**TRABALHO A FAZER:**
**a.** Verifique se as afirmações (i), (ii) e (iii) concordam com o trecho sobre o movimento estudantil. Para cada uma, responda sim ou não e cite literalmente as palavras decisivas do trecho. (i) Gabeira afirma que a UNE hoje apoia o governo. (ii) Palmeira diz que sempre concordou com o uso do centro acadêmico como tribuna do partido. (iii) Gabeira afirma já saber em que direção o movimento estudantil brasileiro vai caminhar.
**b.** Prossiga com o trecho sobre o movimento estudantil, começando logo após a última frase apresentada.

Palmeira e Fernando Gabeira, que lutou ao lado de diversos movimentos estudantis durante a Ditadura, concordam que há uma grande diferença entre as duas épocas:

"Naquela época se deu em um contexto de ditadura, em que a luta central era a luta contra a repressão. Esse é um governo de centro-esquerda, e os estudantes viraram apoiadores. A UNE lutava contra a ditadura e hoje apoia o governo. O movimento envelheceu um pouco, em um certo sentido. Por outro lado, a presença dessa posição ideológica é para apoiar o governo. Vivemos um momento de transição, ainda não dá para saber em que direção o movimento estudantil brasileiro vai caminhar", explica Gabeira.

O intenso aparelhamento das principais entidades estudantis por partidos políticos, notadamente da base aliada do governo, também mereceu duras críticas por parte dos dois. 

"Isso influencia também. Nos centros acadêmicos, o pessoal ganha as eleições para fazer uma tribuna do partido. O que era compreensível na época da ditadura, embora eu nunca tenha concordado com esse tipo de prática. O CA é uma entidade do tipo sindical, a partir do momento que você a leva para a política tradicional, partidária, ele perde completamente a sua função", dispara Palmeira.

**DADOS APRESENTADOS:**

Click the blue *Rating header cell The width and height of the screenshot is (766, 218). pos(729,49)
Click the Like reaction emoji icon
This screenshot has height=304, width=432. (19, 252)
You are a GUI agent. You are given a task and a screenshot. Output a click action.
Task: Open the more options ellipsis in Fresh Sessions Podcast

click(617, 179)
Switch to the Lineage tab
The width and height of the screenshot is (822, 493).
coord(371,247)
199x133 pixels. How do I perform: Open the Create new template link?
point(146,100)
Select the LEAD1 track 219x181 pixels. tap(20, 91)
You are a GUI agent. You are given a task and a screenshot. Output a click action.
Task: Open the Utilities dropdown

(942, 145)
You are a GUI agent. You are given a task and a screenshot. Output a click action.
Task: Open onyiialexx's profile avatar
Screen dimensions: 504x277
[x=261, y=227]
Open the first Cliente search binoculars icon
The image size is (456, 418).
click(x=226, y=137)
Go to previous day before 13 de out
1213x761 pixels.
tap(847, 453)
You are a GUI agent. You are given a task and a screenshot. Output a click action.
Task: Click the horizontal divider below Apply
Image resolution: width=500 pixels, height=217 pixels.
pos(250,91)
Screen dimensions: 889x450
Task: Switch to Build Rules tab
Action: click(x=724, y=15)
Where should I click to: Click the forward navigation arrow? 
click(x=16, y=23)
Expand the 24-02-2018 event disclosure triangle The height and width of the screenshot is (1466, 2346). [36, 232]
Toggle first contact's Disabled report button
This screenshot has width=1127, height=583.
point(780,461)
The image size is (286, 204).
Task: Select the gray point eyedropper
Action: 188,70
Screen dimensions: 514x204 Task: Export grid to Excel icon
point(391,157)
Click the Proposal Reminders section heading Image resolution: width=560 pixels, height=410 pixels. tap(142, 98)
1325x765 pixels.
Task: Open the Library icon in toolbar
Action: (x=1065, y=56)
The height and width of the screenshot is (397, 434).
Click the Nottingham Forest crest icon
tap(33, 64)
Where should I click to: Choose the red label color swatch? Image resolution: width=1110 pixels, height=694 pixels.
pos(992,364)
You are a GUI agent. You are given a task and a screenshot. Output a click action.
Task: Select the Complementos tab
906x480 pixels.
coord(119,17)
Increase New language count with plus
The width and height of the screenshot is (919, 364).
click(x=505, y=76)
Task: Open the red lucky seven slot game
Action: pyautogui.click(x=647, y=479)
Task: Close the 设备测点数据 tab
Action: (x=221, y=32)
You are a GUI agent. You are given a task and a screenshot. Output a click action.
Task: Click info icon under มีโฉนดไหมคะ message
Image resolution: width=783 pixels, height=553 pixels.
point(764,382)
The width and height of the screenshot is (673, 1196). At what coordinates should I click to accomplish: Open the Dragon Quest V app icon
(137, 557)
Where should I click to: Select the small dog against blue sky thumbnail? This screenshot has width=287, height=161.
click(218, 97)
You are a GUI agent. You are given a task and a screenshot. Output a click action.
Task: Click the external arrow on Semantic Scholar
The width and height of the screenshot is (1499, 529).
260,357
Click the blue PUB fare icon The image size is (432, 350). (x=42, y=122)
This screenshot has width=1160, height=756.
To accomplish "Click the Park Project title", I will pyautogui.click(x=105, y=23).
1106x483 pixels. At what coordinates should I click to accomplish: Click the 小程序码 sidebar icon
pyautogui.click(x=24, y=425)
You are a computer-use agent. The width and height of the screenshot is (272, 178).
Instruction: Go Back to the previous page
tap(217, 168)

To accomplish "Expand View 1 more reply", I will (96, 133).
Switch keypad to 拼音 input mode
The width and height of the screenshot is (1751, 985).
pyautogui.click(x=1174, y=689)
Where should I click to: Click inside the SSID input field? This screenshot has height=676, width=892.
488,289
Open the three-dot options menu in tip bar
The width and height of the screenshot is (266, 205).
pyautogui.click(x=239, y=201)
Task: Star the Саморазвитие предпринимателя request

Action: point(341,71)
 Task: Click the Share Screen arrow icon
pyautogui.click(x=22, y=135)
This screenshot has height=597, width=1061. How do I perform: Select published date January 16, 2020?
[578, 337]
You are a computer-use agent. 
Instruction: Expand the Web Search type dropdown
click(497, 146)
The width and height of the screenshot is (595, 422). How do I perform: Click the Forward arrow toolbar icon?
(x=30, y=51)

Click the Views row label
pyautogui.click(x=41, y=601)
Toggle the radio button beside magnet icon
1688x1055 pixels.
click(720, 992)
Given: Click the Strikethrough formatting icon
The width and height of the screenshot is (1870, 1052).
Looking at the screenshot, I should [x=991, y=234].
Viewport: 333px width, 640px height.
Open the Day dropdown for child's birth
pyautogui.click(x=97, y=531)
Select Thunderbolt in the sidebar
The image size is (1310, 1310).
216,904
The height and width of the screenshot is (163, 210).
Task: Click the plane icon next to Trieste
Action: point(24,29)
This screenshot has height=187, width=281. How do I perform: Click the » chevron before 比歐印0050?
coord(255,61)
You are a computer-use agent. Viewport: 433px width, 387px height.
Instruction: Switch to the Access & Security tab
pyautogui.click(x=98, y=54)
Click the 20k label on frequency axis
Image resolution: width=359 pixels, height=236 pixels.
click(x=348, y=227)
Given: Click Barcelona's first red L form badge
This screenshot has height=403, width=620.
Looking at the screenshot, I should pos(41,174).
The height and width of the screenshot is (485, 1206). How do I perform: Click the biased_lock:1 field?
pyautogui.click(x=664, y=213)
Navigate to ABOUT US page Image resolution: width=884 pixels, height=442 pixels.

**RESULTADOS POR TAREFA:**
**a.**
(i) Sim: "A UNE lutava contra a ditadura e hoje apoia o governo."
(ii) Não: "embora eu nunca tenha concordado com esse tipo de prática"
(iii) Não: "ainda não dá para saber em que direção o movimento estudantil brasileiro vai caminhar"

**b.**
Para a professora da Universidade Federal do Rio de Janeiro e especialista em educação Libânia Xavier, há uma dificuldade em se comunicar com a comunidade acadêmica atualmente:

"De uma maneira geral, na época da Ditadura havia um projeto político muito mais bem definido. A  luta contra a ditadura era clara e unia todos, independentemente de divergência de opiniões. Hoje há uma diversidade muito maior em termos de posições políticas e visões de mundo. Talvez o movimento estudantil precise encontrar uma linguagem que una os estudantes de uma maneira mais eficiente, tal qual acontecia naquela época", pontua.

Para Vladimir Palmeira, parte das dificuldades encontradas pelo movimento estudantil se deve aos seus líderes no atual momento. 

"Nós temos lideranças de baixíssima qualidade nos quadros do movimento estudantil atualmente. Vemos a UNE e vários dos principais DCEs e notamos isso. Por outro lado, já há fortes movimentos de contestação brotando em diversos locais do país. Essa geração tem um forte viés cultural e isso precisa ser melhor abordado".

Palmeira ainda lembra que não é só o movimento estudantil que vive uma forte crise de representatividade perante a sociedade de uma maneira geral.

"O Brasil é o único país da América Latina que não tem movimento de massa. Talvez pela complexidade do país, pelo seu tamanho. Não tenho uma análise científica sobre isso, mas é o que eu acho. Você tem que atuar conforme a realidade  histórica. No curto espaço de tempo em que eu fui estudante, ninguém fazia nada em relação ao que estava acontecendo no país e um belo dia aconteceu, as pessoas acordaram. É muito difícil prever quando as grandes mobilizações acontecem, eles despertam quase que do nada".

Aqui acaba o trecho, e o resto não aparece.